[YOUR ASSIGNMENT]:
The records that follow must be transcribed in full, without any change.
[[ GIVEN ENTRIES, beginning ]]
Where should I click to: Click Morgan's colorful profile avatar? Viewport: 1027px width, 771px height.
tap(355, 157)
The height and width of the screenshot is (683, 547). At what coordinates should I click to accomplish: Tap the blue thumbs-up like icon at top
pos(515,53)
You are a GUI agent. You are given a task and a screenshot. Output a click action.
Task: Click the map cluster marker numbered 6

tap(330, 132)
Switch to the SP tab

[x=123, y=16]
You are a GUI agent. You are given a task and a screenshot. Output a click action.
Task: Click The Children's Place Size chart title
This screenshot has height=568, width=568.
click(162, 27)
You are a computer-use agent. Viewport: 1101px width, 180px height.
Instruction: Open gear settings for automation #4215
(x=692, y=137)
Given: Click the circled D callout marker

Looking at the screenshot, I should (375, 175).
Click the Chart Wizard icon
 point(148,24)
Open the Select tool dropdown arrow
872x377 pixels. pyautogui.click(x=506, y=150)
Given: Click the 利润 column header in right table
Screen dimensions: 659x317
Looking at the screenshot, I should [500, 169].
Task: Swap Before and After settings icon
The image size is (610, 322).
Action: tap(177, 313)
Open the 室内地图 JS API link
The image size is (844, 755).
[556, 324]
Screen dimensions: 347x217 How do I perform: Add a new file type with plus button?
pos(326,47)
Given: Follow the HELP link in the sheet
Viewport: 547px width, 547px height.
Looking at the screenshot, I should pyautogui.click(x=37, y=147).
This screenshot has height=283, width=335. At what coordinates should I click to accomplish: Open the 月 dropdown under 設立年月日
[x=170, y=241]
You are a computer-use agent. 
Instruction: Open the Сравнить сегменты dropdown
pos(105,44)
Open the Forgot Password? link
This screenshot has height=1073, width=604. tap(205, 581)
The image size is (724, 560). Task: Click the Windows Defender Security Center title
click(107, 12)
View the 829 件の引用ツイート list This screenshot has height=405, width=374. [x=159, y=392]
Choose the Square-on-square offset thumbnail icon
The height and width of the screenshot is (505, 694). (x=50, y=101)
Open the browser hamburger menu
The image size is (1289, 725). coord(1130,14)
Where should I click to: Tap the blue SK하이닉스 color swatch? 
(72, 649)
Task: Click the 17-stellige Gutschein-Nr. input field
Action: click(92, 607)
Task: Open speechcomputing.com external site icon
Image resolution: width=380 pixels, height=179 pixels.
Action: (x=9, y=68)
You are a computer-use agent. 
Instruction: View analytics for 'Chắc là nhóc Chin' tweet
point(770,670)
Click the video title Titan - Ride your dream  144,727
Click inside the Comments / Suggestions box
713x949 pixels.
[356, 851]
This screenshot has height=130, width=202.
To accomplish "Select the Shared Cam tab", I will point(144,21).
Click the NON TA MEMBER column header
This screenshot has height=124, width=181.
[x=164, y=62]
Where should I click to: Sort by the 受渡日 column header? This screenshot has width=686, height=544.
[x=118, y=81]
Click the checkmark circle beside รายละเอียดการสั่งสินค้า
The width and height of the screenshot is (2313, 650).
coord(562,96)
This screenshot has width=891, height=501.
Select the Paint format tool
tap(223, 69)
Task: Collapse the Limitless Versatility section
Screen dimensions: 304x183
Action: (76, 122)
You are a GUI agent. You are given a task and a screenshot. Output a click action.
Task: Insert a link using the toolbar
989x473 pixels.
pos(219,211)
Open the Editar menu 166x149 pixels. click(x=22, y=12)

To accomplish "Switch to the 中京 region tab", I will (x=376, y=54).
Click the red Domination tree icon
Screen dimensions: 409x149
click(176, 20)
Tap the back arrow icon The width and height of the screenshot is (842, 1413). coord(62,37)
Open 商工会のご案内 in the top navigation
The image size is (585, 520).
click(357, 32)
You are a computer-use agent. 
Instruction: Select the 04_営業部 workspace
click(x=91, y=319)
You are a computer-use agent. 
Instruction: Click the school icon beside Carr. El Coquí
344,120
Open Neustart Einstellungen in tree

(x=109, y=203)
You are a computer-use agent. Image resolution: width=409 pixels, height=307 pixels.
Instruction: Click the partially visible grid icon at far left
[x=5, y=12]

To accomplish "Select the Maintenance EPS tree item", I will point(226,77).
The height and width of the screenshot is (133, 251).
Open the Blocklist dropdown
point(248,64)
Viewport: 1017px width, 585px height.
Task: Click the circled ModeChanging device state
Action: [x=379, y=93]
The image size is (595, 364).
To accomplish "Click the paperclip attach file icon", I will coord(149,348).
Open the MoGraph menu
[[ GIVEN ENTRIES, end ]]
[FINISHED TASK]:
Where should I click to: Click Morgan's colorful profile avatar? Viewport: 1027px width, 771px height.
tap(355, 157)
The height and width of the screenshot is (683, 547). At what coordinates should I click to accomplish: Tap the blue thumbs-up like icon at top
pos(515,53)
You are a GUI agent. You are given a task and a screenshot. Output a click action.
Task: Click the map cluster marker numbered 6

tap(330, 132)
Switch to the SP tab

[x=123, y=16]
You are a GUI agent. You are given a task and a screenshot. Output a click action.
Task: Click The Children's Place Size chart title
This screenshot has height=568, width=568.
click(162, 27)
You are a computer-use agent. Viewport: 1101px width, 180px height.
Instruction: Open gear settings for automation #4215
(x=692, y=137)
Given: Click the circled D callout marker

Looking at the screenshot, I should (375, 175).
Click the Chart Wizard icon
 point(148,24)
Open the Select tool dropdown arrow
872x377 pixels. pyautogui.click(x=506, y=150)
Given: Click the 利润 column header in right table
Screen dimensions: 659x317
Looking at the screenshot, I should [500, 169].
Task: Swap Before and After settings icon
The image size is (610, 322).
Action: tap(177, 313)
Open the 室内地图 JS API link
The image size is (844, 755).
[556, 324]
Screen dimensions: 347x217 How do I perform: Add a new file type with plus button?
pos(326,47)
Given: Follow the HELP link in the sheet
Viewport: 547px width, 547px height.
Looking at the screenshot, I should pyautogui.click(x=37, y=147).
This screenshot has height=283, width=335. At what coordinates should I click to accomplish: Open the 月 dropdown under 設立年月日
[x=170, y=241]
You are a computer-use agent. 
Instruction: Open the Сравнить сегменты dropdown
pos(105,44)
Open the Forgot Password? link
This screenshot has height=1073, width=604. tap(205, 581)
The image size is (724, 560). Task: Click the Windows Defender Security Center title
click(107, 12)
View the 829 件の引用ツイート list This screenshot has height=405, width=374. [x=159, y=392]
Choose the Square-on-square offset thumbnail icon
The height and width of the screenshot is (505, 694). (x=50, y=101)
Open the browser hamburger menu
The image size is (1289, 725). coord(1130,14)
Where should I click to: Tap the blue SK하이닉스 color swatch? 
(72, 649)
Task: Click the 17-stellige Gutschein-Nr. input field
Action: click(92, 607)
Task: Open speechcomputing.com external site icon
Image resolution: width=380 pixels, height=179 pixels.
Action: (x=9, y=68)
You are a computer-use agent. 
Instruction: View analytics for 'Chắc là nhóc Chin' tweet
point(770,670)
Click the video title Titan - Ride your dream  144,727
Click inside the Comments / Suggestions box
713x949 pixels.
[356, 851]
This screenshot has height=130, width=202.
To accomplish "Select the Shared Cam tab", I will point(144,21).
Click the NON TA MEMBER column header
This screenshot has height=124, width=181.
[x=164, y=62]
Where should I click to: Sort by the 受渡日 column header? This screenshot has width=686, height=544.
[x=118, y=81]
Click the checkmark circle beside รายละเอียดการสั่งสินค้า
The width and height of the screenshot is (2313, 650).
coord(562,96)
This screenshot has width=891, height=501.
Select the Paint format tool
tap(223, 69)
Task: Collapse the Limitless Versatility section
Screen dimensions: 304x183
Action: (76, 122)
You are a GUI agent. You are given a task and a screenshot. Output a click action.
Task: Insert a link using the toolbar
989x473 pixels.
pos(219,211)
Open the Editar menu 166x149 pixels. click(x=22, y=12)

To accomplish "Switch to the 中京 region tab", I will (x=376, y=54).
Click the red Domination tree icon
Screen dimensions: 409x149
click(176, 20)
Tap the back arrow icon The width and height of the screenshot is (842, 1413). coord(62,37)
Open 商工会のご案内 in the top navigation
The image size is (585, 520).
click(357, 32)
You are a computer-use agent. 
Instruction: Select the 04_営業部 workspace
click(x=91, y=319)
You are a computer-use agent. 
Instruction: Click the school icon beside Carr. El Coquí
344,120
Open Neustart Einstellungen in tree

(x=109, y=203)
You are a computer-use agent. Image resolution: width=409 pixels, height=307 pixels.
Instruction: Click the partially visible grid icon at far left
[x=5, y=12]

To accomplish "Select the Maintenance EPS tree item", I will point(226,77).
The height and width of the screenshot is (133, 251).
Open the Blocklist dropdown
point(248,64)
Viewport: 1017px width, 585px height.
Task: Click the circled ModeChanging device state
Action: [x=379, y=93]
The image size is (595, 364).
To accomplish "Click the paperclip attach file icon", I will coord(149,348).
Open the MoGraph menu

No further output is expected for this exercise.